• **REQUIRED WORK**
**A)** According to the market anomalies excerpt below, why does a low P/E stock have higher expected returns? Please answer in one to three sentences.
**B)** Name every effect that the market anomalies excerpt below lists as an efficient market anomaly.

• **EXCERPT TO READ**

/---

7. Why are the following “effects” considered efficient market anomalies? Are there rational explanations for any of these effects?
a. P/E effect.
P/E effect can be considered as efficient market anomalies that can’t be explained by CAPM. If two firms have the same expected earnings, the riskier stock will sell at a lower price and lower P/E ratio. Thus the low P/E stock will have higher expected returns. P/E acts as a useful additional descriptor of risk, and will be associated with abnormal returns if the CAPM is used to establish benchmark performance.
CAMP does not account for all risks.
b. Book-to-market effect.
The book-to-market ratio is serving as a proxy for a risk factor that affects equilibrium expected returns and can’t be explained by CAMP. The firms with higher book-to-market ratios are riskier than these with lower ratios. Therefore, they have higher expected returns as compensations.
c. Momentum effect.

\---

• **DATA BLOCK**
/---

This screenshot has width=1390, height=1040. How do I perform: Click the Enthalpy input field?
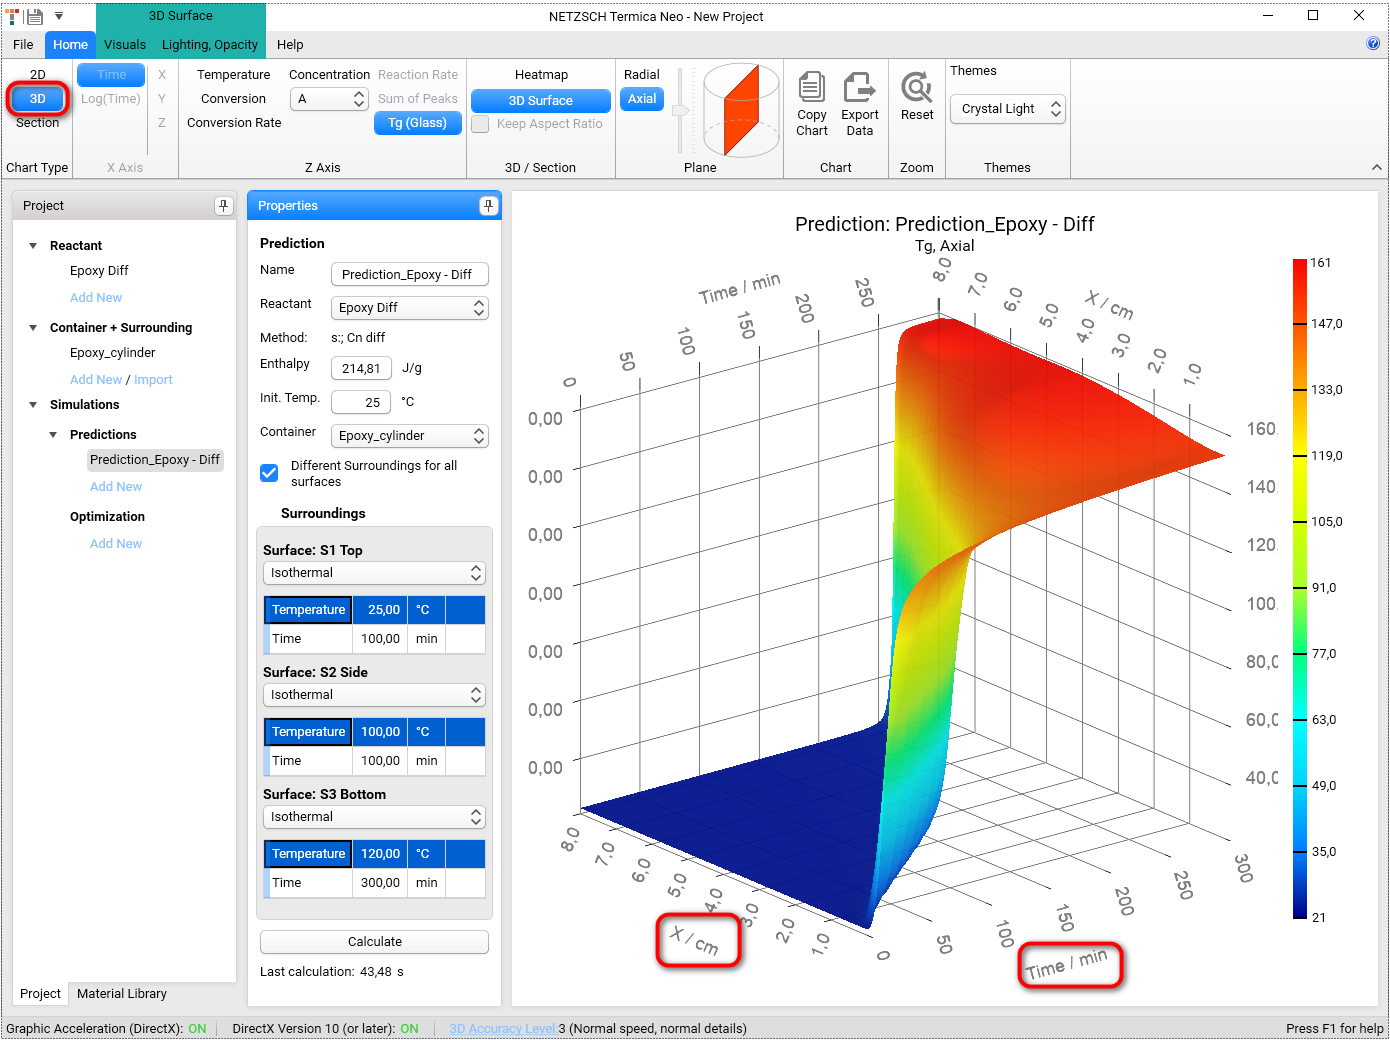(x=361, y=368)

\---

• **ANSWER LIST**
**A)** When two firms have the same expected earnings, the riskier stock sells at a lower price and so has a lower P/E ratio. As a result, the low P/E stock has higher expected returns.

**B)**
- P/E effect
- Book-to-market effect
- Momentum effect